On the patio outside, the bride and groom were dancing on the ceiling, heads downward. Their feet darted nimbly in and out of the dance rig, a broad complex of padded footloops for use in light gravity. Lindsay watched the bride, feeling a rush of happiness close to pain.
Kleo Mavrides. The young bride was the dead woman’s clone, sharing her name and her genes. There were times when Lindsay felt that behind the merry eyes of the younger Kleo there lurked an older spirit, as a sound might still vibrate in the glass of a crystal just after it had ceased to ring.
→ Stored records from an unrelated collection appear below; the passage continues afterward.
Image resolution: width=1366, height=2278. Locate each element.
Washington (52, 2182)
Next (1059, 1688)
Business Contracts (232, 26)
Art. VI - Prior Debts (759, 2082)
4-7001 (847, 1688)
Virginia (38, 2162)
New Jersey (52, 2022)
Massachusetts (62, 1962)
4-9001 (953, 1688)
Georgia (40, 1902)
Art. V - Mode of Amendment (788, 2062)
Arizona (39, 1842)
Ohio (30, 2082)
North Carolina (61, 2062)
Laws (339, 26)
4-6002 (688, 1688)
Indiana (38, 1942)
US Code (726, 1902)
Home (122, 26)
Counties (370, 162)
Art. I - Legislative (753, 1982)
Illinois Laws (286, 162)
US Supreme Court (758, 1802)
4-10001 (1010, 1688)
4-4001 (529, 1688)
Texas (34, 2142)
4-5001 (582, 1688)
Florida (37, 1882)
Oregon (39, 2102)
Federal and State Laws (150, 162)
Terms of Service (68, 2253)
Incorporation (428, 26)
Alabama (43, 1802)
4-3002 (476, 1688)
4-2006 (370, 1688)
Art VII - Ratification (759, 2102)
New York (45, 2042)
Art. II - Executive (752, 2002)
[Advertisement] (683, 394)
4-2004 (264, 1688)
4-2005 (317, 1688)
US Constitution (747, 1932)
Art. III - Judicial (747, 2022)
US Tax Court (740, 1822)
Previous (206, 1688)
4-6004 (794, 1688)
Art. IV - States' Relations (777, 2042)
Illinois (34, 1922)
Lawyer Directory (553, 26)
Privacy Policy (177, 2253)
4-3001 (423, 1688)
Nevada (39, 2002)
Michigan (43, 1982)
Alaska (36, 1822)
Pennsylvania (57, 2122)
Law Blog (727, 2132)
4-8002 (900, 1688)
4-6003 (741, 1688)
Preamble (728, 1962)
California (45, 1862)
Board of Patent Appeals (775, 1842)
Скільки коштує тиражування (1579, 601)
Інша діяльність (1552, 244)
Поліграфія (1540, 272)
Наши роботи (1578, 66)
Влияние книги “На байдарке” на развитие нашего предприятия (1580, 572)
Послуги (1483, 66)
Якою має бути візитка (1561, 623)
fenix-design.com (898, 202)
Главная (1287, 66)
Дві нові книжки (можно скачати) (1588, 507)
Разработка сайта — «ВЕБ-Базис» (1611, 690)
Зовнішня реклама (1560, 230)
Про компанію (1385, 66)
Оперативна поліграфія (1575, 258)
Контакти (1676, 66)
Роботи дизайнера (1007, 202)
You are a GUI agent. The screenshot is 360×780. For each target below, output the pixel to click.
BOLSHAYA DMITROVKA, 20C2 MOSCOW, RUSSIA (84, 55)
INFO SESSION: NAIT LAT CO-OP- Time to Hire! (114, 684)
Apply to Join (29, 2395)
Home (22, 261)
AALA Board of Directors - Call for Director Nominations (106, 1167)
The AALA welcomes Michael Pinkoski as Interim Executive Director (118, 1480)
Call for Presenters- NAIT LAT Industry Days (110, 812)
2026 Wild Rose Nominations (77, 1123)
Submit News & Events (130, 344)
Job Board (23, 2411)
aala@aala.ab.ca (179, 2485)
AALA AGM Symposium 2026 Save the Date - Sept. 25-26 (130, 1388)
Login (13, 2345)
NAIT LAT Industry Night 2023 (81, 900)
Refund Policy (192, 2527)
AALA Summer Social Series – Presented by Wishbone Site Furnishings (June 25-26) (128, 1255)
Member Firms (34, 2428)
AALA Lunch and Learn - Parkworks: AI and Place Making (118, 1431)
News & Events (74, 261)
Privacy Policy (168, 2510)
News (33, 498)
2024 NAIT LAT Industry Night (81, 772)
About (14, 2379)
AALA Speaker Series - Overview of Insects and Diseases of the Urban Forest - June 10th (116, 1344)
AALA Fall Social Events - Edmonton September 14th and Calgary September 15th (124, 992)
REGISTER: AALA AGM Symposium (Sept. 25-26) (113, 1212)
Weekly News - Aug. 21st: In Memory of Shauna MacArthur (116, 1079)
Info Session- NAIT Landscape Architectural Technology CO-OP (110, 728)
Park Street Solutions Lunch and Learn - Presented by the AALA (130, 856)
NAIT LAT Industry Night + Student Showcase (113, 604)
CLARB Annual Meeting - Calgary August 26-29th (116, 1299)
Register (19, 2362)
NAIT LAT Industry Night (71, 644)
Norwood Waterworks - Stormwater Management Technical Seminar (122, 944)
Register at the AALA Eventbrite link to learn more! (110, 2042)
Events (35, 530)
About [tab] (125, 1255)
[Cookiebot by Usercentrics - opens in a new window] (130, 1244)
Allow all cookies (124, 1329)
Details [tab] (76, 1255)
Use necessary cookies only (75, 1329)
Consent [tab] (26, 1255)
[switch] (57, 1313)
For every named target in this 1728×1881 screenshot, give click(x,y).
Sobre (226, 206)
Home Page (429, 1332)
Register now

He had done what he could. Since her production, the younger Kleo had been his special care. He and Nora found satisfaction in these amends. It was more than penance. They had taken too many pains to call it simply recompense. It was love.
The groom danced powerfully; he had the bearlike build of all the Vetterling genetics. Fernand Vetterling was a gifted man, a standout even in a society of genius. Lindsay had known the man for twenty years, as playwright, architect, and Clique member. Vetterling’s creative energy still filled Lindsay with a kind of awe, even subdued fear. How long would the marriage last, he wondered, between Kleo and her fleet graces and the sober Vetterling, with his mind like a sharp steel ax? It was a marriage of state as well as a love match. Much capital had been invested in it, economic and genetic.